Her mum and dad (Enos and Leonard) used to be in a local rocker band, her younger brother's into Iggy Pop, but Mia's more classically inclined, with a penchant for the cello which is encouraged not indulged by those around her.
When a snow day is called, the family heads out together for a road trip, but a road accident changes Mia's life - and her family's - forever. Trapped in a coma, Mia must decide whether to return to life or move on.
There's a mix of the quaver of notes and the quiver of hearts (as you'd expect) in this young adult outing as it follows the usual path of first love, obstacles and naivetes.
With its bon mot of "Life is what happens when you're making plans", it plunges into the traditional tropes of the genre but without any real emotion (outside of Grace-Moretz's occasionally vulnerable performance as the prodigy) and with a dollop of cheesiness and stereotyped characters sprinkled liberally within (and plucked from a range of other stories).
Grace-Moretz brings a sensitivity and tangible sense of a life on a precipice during her hospital set scenes, but the flashbacks charting her life as she waits to see if she's got into a prestigious musical college, works through the good and bad of her first relationship with soft-rocker Adam (Blakely) and generally reflects on what's gone occasionally bring the movie into a lull. She manages to channel the uncertainty of diving into any world naturalistically, but the Lovely Bones style framing starts to drag things down into a predictably syrupy mire.
That said, Cutler does relatively good work with the subject matter (pseudo sick lit perhaps) and doesn't ever let the horror of what's going on swamp the movie.

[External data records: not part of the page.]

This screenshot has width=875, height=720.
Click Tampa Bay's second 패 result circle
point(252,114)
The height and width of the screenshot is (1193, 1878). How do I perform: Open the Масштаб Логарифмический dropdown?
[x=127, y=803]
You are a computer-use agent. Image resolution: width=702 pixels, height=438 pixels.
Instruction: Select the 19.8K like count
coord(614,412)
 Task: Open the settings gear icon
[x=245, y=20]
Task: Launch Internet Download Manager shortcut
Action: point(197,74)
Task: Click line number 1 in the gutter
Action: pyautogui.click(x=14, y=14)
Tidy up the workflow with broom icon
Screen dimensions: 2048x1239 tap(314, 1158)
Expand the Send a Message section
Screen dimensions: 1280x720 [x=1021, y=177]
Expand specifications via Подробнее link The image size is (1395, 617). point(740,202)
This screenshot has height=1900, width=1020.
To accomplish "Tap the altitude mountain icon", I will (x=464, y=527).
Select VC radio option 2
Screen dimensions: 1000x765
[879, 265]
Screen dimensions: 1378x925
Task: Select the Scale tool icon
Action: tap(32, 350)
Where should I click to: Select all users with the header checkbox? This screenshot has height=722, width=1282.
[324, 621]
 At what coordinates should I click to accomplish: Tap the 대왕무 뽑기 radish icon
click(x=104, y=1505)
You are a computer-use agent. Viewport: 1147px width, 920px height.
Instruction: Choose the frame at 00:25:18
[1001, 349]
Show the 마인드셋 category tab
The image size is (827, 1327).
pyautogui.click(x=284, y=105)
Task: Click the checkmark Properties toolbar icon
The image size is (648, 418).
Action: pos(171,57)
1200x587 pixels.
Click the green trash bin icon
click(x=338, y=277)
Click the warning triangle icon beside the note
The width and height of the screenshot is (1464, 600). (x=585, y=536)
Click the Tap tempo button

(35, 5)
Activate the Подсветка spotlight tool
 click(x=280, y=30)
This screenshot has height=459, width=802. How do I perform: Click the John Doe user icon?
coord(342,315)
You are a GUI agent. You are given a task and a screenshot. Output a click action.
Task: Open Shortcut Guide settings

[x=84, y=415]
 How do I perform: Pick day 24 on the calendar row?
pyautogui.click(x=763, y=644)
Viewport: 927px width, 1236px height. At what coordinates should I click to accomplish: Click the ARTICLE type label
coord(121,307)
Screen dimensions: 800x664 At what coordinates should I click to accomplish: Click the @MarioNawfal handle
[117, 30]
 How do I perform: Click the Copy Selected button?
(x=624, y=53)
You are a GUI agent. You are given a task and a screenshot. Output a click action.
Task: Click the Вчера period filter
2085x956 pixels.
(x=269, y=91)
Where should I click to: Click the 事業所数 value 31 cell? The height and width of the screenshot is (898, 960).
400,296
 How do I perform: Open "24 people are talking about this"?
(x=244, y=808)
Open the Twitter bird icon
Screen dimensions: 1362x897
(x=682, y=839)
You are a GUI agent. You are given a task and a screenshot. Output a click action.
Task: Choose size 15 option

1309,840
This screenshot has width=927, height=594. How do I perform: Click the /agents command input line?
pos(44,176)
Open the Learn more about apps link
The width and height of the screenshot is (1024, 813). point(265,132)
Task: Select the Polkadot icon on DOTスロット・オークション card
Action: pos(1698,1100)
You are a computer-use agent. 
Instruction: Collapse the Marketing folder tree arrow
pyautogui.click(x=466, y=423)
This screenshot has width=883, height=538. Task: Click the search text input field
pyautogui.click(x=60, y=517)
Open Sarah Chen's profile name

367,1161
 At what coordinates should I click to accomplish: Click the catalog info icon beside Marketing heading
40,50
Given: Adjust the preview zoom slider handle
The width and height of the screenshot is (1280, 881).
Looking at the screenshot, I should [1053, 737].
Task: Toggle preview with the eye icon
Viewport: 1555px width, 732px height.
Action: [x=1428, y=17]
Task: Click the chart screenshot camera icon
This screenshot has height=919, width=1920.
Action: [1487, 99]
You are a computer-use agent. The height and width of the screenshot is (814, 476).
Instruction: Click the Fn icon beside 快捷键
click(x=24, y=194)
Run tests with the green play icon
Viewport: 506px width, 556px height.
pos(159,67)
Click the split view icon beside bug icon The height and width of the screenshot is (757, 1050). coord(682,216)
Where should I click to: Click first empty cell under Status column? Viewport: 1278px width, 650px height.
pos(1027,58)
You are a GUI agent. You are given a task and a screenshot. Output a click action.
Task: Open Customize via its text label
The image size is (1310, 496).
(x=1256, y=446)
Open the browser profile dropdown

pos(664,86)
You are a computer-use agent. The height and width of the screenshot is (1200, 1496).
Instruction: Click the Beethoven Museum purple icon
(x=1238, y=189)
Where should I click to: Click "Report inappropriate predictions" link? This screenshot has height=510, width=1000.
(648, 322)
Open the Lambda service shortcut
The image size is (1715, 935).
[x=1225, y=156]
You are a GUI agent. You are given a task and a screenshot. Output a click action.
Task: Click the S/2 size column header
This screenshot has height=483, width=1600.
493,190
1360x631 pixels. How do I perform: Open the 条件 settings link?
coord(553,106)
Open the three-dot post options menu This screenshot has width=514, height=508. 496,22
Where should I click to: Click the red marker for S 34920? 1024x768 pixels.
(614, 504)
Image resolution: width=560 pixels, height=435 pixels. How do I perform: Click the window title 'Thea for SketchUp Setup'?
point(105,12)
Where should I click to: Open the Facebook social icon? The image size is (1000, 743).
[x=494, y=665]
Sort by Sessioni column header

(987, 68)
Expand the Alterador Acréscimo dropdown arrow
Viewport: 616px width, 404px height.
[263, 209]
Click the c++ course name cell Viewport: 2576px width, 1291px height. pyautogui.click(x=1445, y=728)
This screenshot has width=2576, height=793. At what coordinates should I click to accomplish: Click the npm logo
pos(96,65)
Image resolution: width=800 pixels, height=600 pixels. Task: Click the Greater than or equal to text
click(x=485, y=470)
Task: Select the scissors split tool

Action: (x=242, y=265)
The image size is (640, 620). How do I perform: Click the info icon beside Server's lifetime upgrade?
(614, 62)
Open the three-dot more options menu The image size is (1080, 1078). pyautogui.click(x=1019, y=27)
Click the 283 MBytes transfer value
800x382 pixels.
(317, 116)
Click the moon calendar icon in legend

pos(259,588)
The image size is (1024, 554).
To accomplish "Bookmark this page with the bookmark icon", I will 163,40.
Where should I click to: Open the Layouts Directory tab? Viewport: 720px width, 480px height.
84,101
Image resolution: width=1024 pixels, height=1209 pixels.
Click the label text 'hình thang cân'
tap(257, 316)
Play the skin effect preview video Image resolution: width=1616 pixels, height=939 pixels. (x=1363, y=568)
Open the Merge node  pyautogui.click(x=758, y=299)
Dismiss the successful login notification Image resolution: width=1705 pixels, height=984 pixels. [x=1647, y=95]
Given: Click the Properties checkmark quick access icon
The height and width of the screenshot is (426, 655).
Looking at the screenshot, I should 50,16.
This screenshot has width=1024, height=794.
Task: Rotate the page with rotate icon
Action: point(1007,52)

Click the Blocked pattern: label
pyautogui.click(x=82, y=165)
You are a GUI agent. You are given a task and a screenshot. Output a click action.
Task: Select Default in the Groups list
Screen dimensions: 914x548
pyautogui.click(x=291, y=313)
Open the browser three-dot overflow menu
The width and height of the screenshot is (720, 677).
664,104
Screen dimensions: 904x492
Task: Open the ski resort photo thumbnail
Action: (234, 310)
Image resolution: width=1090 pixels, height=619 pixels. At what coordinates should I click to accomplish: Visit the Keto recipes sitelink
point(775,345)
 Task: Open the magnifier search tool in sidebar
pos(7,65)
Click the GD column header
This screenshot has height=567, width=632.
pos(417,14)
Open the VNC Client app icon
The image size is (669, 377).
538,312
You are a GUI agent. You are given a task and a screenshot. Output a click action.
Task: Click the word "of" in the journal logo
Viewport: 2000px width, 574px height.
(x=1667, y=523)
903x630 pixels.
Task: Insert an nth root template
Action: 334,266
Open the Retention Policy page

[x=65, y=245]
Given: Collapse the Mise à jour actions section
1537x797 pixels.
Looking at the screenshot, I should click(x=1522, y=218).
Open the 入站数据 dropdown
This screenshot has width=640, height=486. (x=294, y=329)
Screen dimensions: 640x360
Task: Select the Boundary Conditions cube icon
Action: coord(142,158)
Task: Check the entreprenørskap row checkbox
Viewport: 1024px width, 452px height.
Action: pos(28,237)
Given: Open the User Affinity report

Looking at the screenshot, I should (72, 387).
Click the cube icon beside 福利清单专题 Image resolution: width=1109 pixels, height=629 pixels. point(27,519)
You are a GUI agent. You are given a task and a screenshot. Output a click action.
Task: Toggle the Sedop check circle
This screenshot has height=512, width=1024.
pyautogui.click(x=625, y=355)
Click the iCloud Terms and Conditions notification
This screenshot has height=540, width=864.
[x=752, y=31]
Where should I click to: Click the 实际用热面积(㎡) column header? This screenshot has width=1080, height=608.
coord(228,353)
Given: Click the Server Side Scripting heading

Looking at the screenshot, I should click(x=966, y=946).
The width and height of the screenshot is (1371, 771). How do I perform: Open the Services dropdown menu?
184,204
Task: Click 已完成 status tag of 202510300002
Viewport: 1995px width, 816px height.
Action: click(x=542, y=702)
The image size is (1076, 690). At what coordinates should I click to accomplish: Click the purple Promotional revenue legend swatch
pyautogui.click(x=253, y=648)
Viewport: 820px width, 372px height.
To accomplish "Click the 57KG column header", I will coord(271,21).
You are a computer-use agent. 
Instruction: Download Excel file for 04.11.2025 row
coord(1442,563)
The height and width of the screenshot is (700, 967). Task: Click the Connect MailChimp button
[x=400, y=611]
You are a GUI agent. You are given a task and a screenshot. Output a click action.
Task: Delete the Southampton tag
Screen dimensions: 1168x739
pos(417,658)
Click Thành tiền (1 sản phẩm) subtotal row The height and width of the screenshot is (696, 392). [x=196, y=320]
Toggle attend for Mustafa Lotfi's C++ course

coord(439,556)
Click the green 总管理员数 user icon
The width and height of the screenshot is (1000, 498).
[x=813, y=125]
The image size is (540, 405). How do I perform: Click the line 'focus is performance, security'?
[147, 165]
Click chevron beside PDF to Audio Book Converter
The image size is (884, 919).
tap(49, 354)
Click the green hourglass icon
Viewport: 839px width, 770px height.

But perhaps, that's also some of the real problem here - a lack of real connection and a trite fashion of dealing with a wildly sanitised approach.
While the family flashbacks have a warmth and a corny sense of life (witness a group singalong of Smashing Pumpkins' Today around a campfire in a moment Mia describes as perfect), there's little heart as the rest plays out. The one stand-out moment comes when Stacy Keach's distraught Gramps sits by Mia's bed and pours out all the pent up emotions and repressed sadness that comes in such situations, with his heartbreaking final words mustering all the emotional tone that's needed for the rest of the film. (Though, admittedly, that could send it over the edge into overly mawkish)
Along with the usual cliched lines that are made to make teens swoon, and given the success of The Fault in Our Stars, If I Stay will benefit from having an already in-built audience determined to cry their way through the oh-so recognisable and relatable issues of life and love; as a story of a teen facing her own mortality, thanks to some unoriginal imagery (lights outside of the hospital, a white light in the corridors, music on speakers around the ward), it feels too formulaic - despite Grace-Moretz's charismatic performance, If I Stay is just another sanitised dollop of teen / young adult fare.